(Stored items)
* * *
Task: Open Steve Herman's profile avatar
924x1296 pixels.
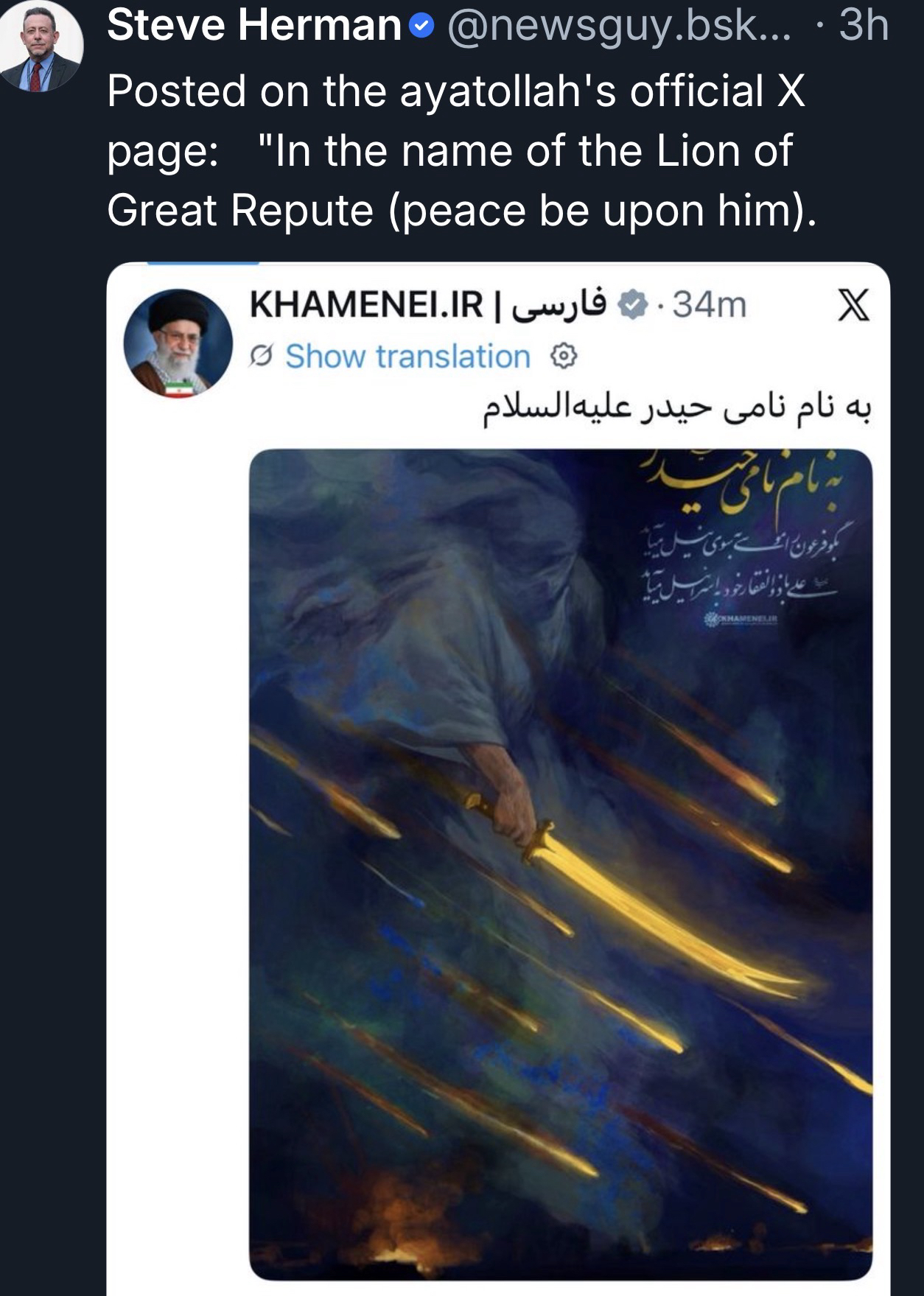Action: [41, 46]
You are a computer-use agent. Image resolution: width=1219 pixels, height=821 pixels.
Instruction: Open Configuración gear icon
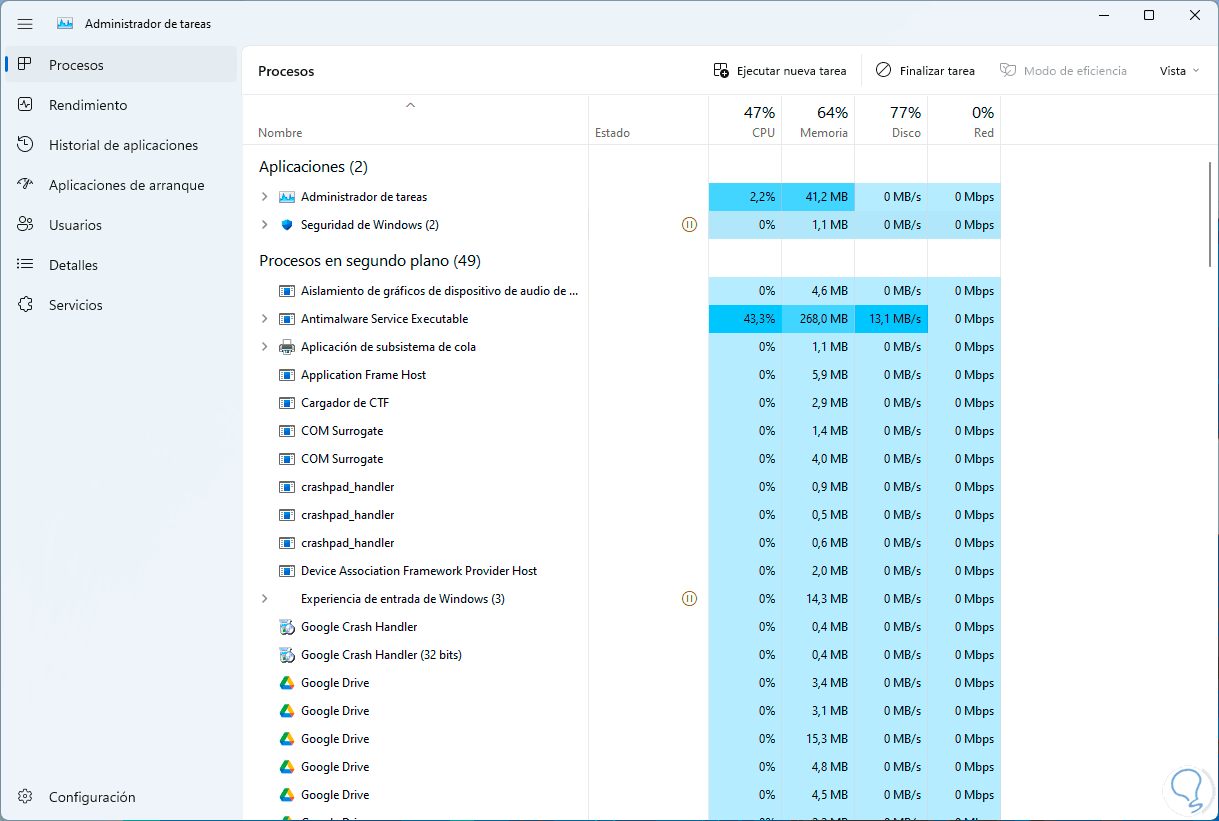pyautogui.click(x=26, y=797)
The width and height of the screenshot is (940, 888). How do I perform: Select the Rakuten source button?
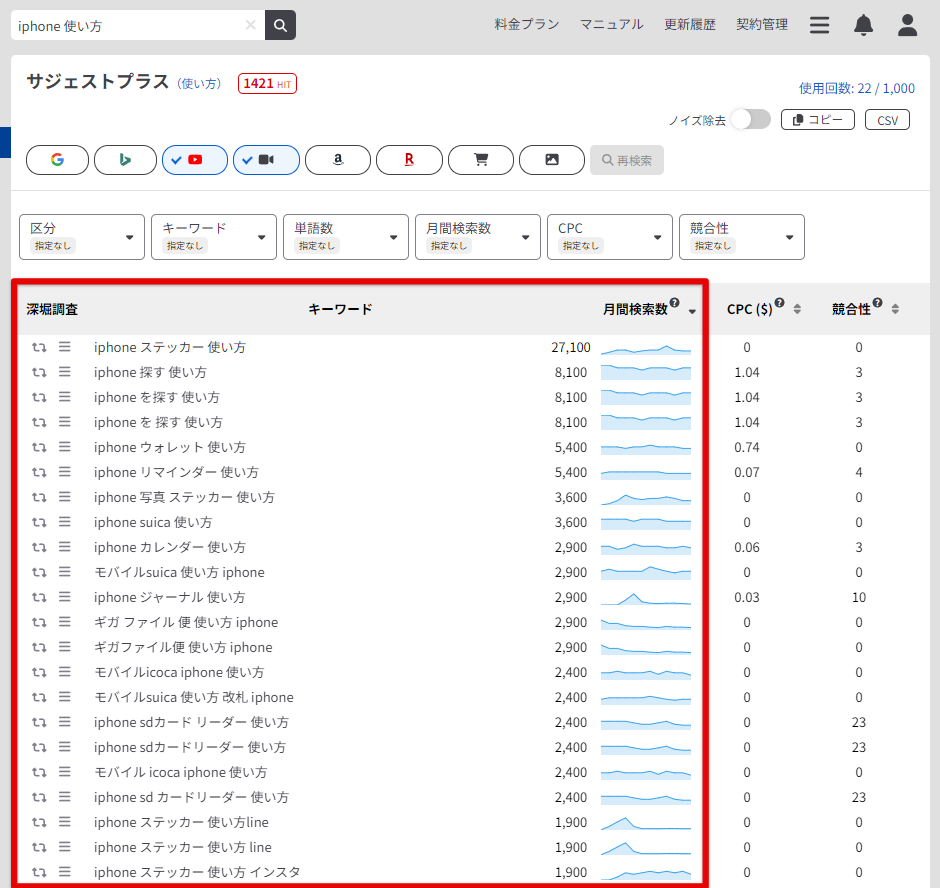[x=409, y=160]
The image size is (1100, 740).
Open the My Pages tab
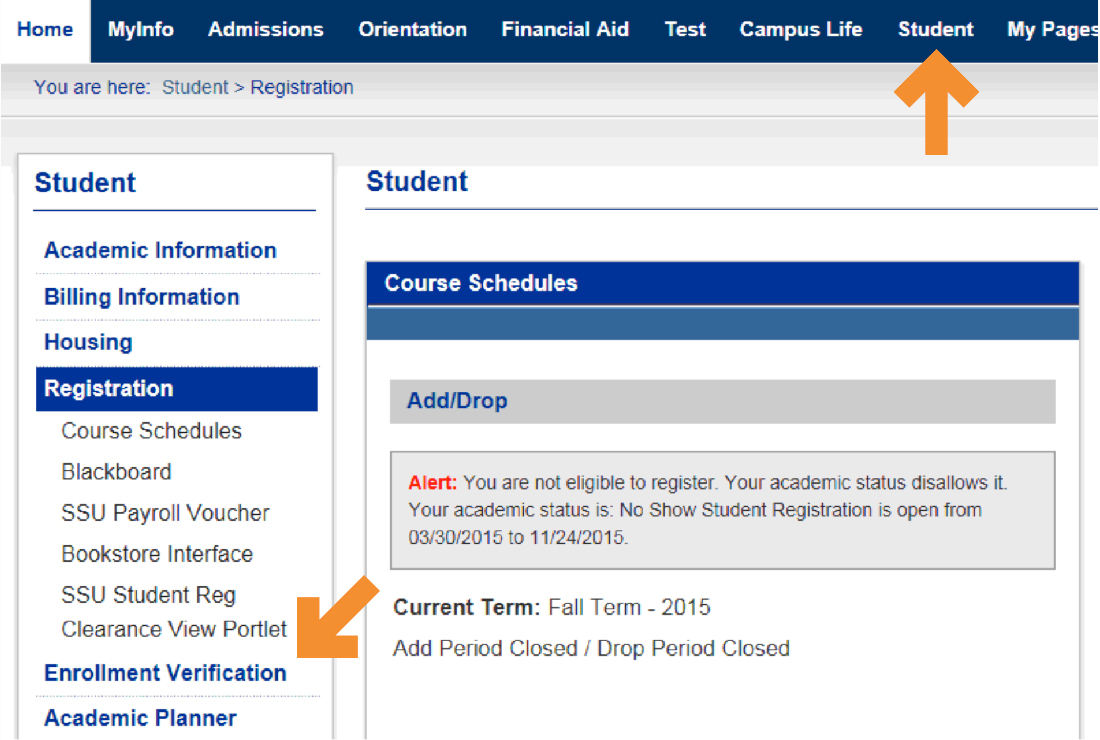coord(1052,30)
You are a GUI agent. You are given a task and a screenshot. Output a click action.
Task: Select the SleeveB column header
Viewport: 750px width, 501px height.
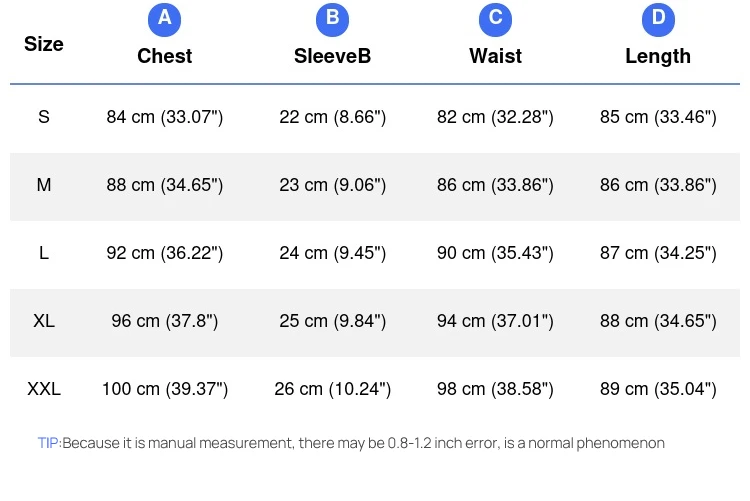pos(332,56)
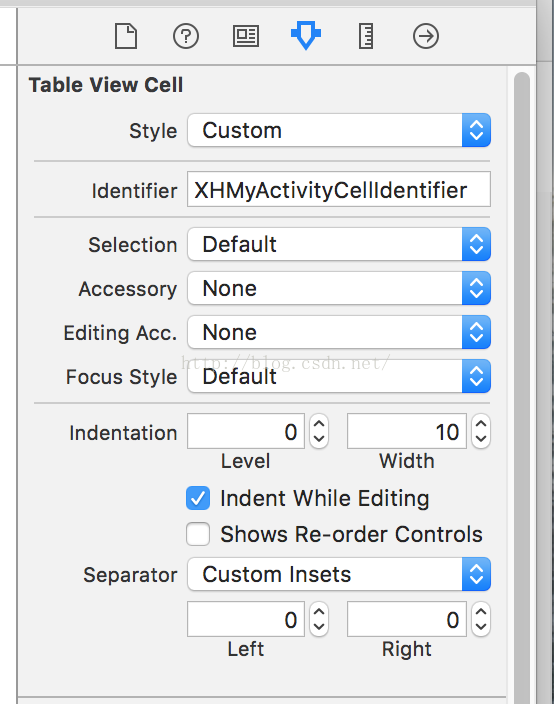
Task: Click the separator Left inset field
Action: tap(246, 619)
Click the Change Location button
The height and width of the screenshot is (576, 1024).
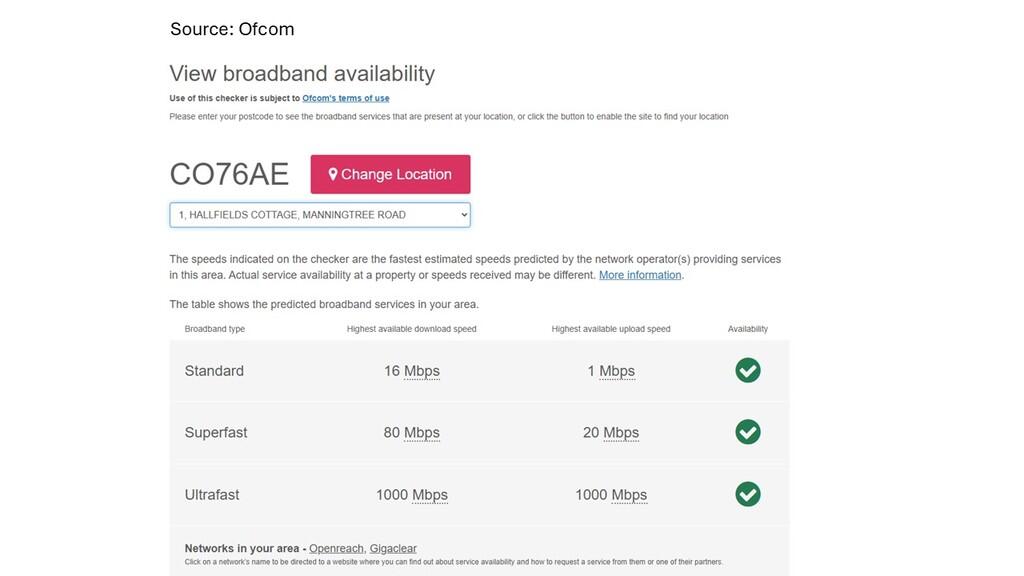391,174
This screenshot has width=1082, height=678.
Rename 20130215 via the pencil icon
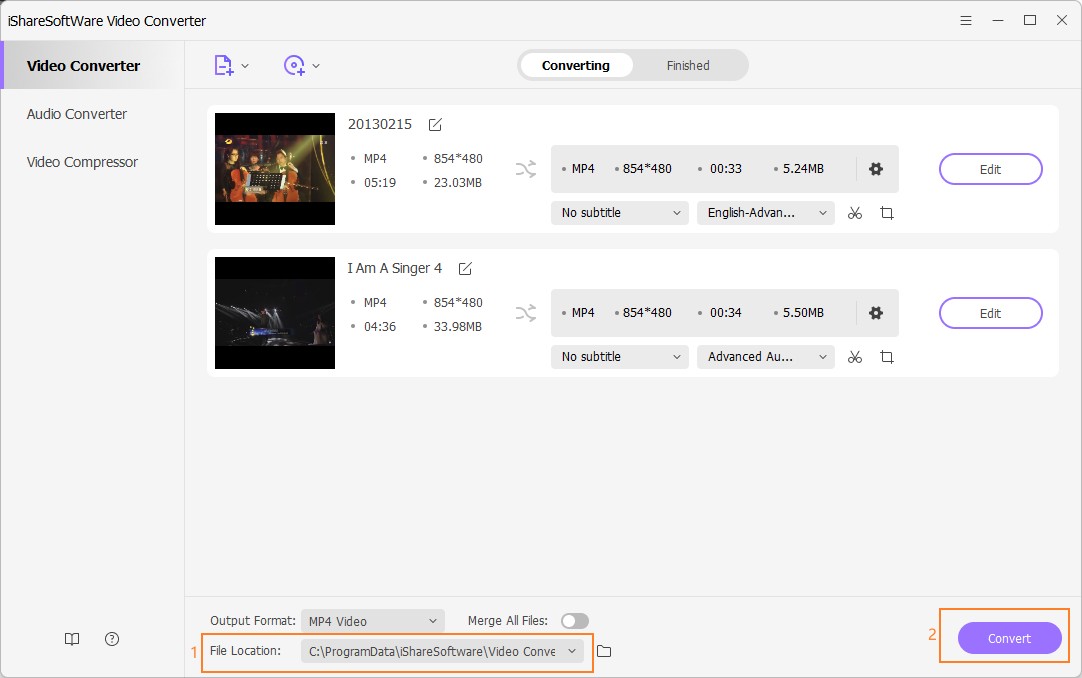point(434,124)
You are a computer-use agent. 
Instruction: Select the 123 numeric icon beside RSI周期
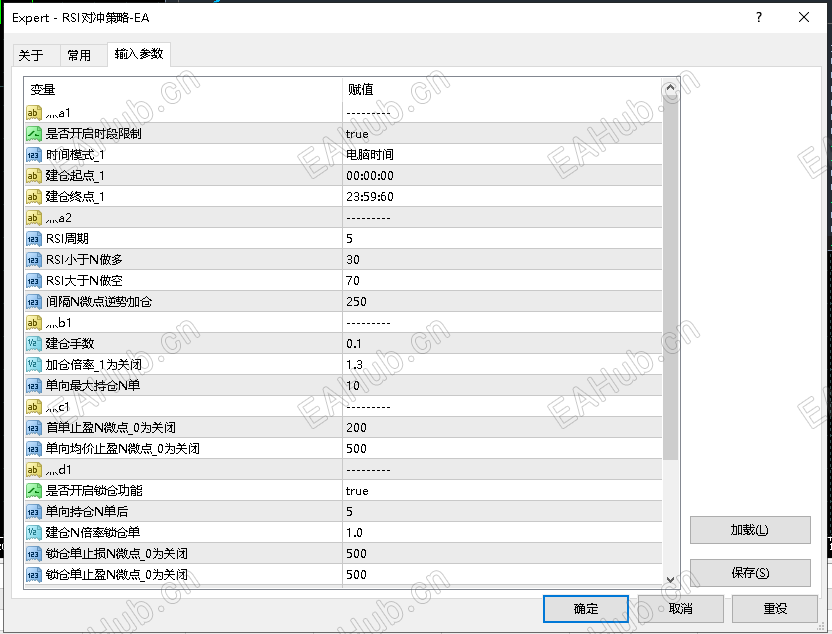[x=32, y=239]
* * *
HOW TO COMPLETE THIS TASK >>
Every line from the one with "Click the Change Location button" to the end of the records above should be restated word for word, and no picture belongs in the copy.

RESULT >>
Click the Change Location button
The height and width of the screenshot is (576, 1024).
391,174
This screenshot has width=1082, height=678.
Rename 20130215 via the pencil icon
point(434,124)
You are a computer-use agent. 
Instruction: Select the 123 numeric icon beside RSI周期
[x=32, y=239]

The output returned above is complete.